Each page table index is 9 bits long. This makes sense, because each page table has 512 entries, and 2^9 = 512. With 9 bits we can address each of these individual entries. The remaining bits from bit 48 to bit 64 are ignored, because the current x64 CPU architecture only supports 48 bit long virtual addresses. But it is very important that these remaining bits have a correct value. They must have the same bit value as bit 47 (Sign Extension). These are so-called Canonical Memory Addresses. With only 48 bits in use, the x64 architecture gives us 256 TB of addressable virtual memory. Intel Ice Lake CPUs are introducing a 5-Level Paging, where the bits 48 – 57 are also in use. This extends the addressable virtual memory to 128 PB (peta byte). The x64 architecture calls the 4 levels in the page table hierarchy as follows:
- Level 4: Page Map Level 4 Table (PML4T)
- Level 3: Page Directory Pointer Table (PDPT)
- Level 2: Page Directory Table (PDT)
- Level 1: Page Table (PT)
When you now have a virtual memory address, the CPU must perform a so-called Page Table Walk to translate the virtual memory address to a physical memory address. During the page table walk the given virtual memory address is used as lookup values into the various page tables. A page table walk consists of the following steps:
- The physical memory address of the Page Map Level 4 Table is read from the CR3 register.

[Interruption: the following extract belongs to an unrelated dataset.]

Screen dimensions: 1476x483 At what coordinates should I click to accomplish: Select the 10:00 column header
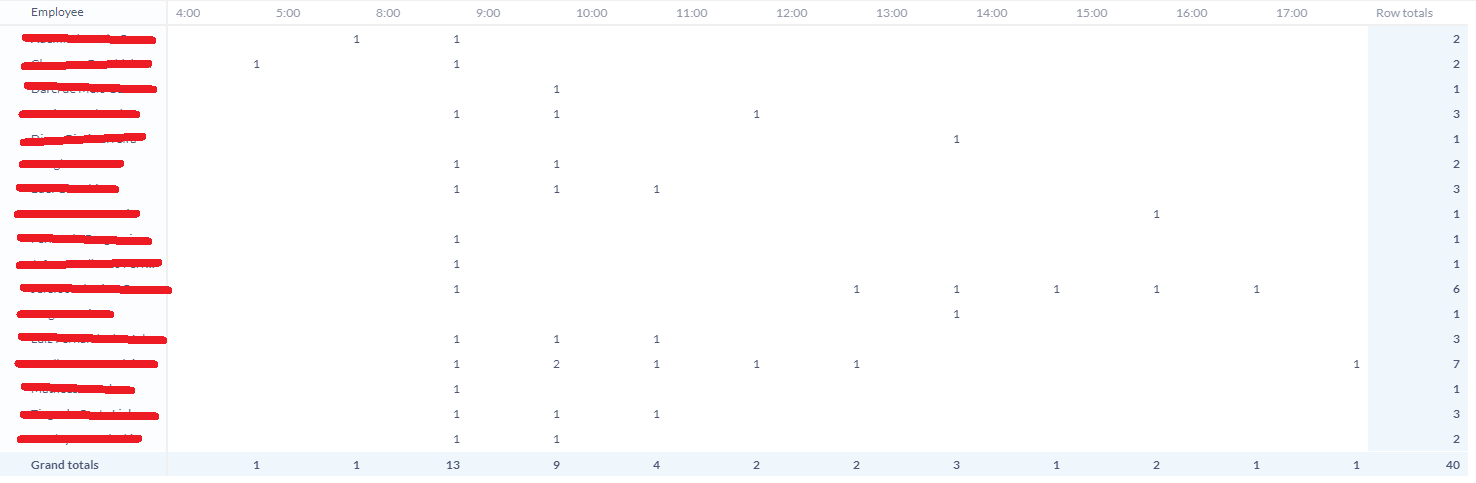click(x=591, y=13)
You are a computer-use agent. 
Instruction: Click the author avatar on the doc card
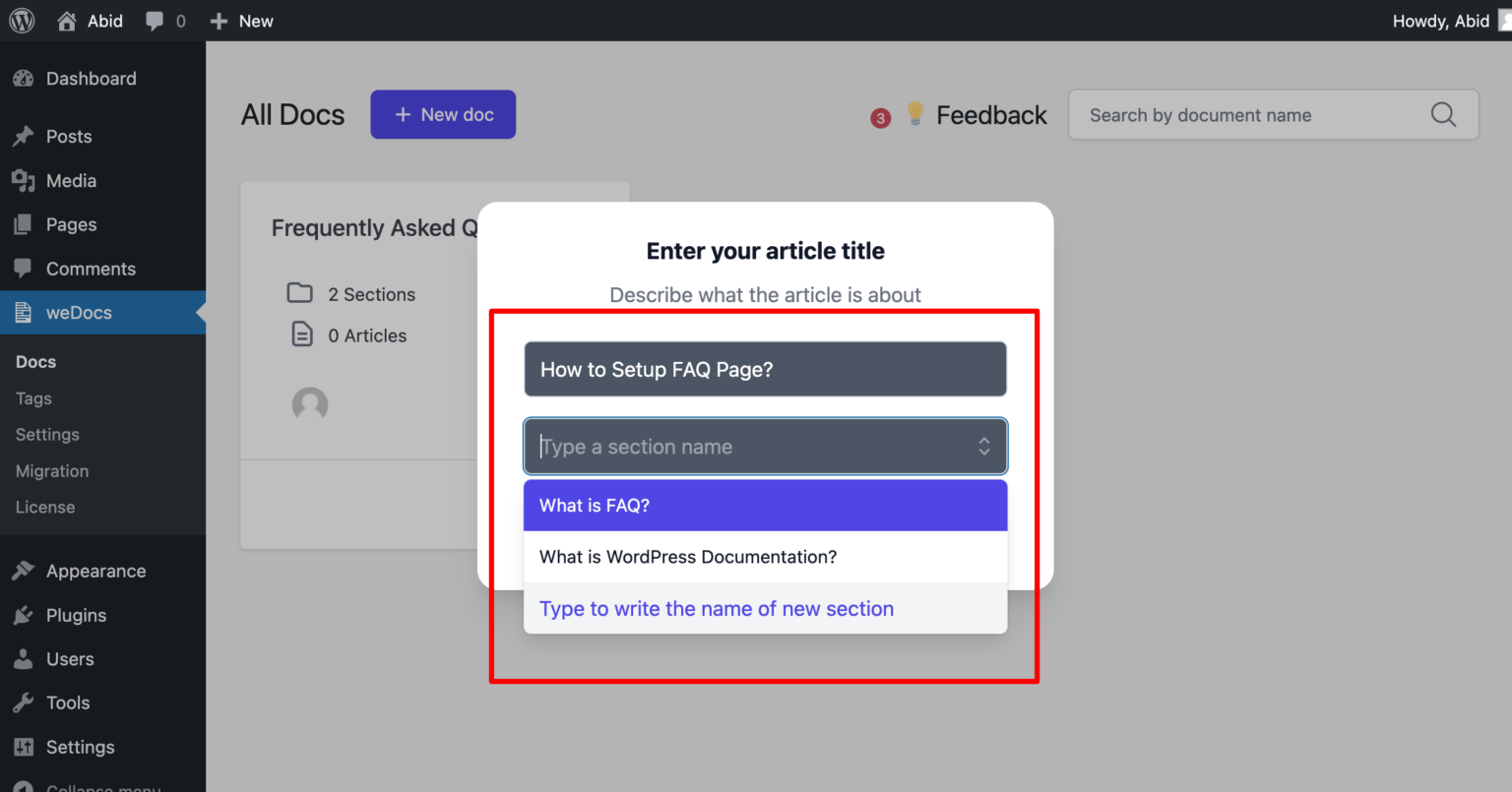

- Bits 39 – 47 of the virtual memory address are used to determine the index into the Page Map Level 4 Table.
- The entry of the specific index is read and returns the physical memory address of the Page Directory Pointer Table.
- The Page Directory Pointer Table is read based on the provided physical memory address from the last step.
- Bits 30 – 38 of the virtual memory address are used to determine the index into the Page Directory Pointer Table.
- The entry of the specific index is read and returns the physical memory address of the Page Directory Table.
- The Page Directory Table is read based on the provided physical memory address from the last step.
- Bits 21 – 29 of the virtual memory address are used to determine the index into the Page Directory Table.
- The entry of the specific index is read and returns the physical memory address of the Page Table.
- The Page Table is read based on the provided physical memory address from the last step.
- Bits 12 – 20 are used to determine the final physical frame.
The following table gives describes the format of a page table entry of 64 bits.
Bit(s) | Description |
0 | Is the page currently in memory? |
1 | Is it allowed to write to the page? |
2 | If not set, only Kernel mode code can access this page. |
3 | Writes are going directly to memory. |
4 | No cache is used for this page. |
5 | The CPU sets this bit when the page is accessed. |
6 | The CPU sets this bit when a write occurs on this page. |
7 | Must be 0 in Level 1 and Level 4. When set it creates 1 GB page in Level 3, and 2 MB pages in Level 2. |
8 | The page isn’t flushed from caches on an address space switch. |
9 – 11 | Freely usable by the OS. |
12 – 51 | Physical address of the frame of the next page table in the next level below. |
52 – 62 | Freely usable by the OS. |
63 | If set, it forbids code execution from this page |
It is very important to recall here that the bits 12 – 51 are storing the *physical address* of the page frame that must be accessed in next level below of the page table hierarchy.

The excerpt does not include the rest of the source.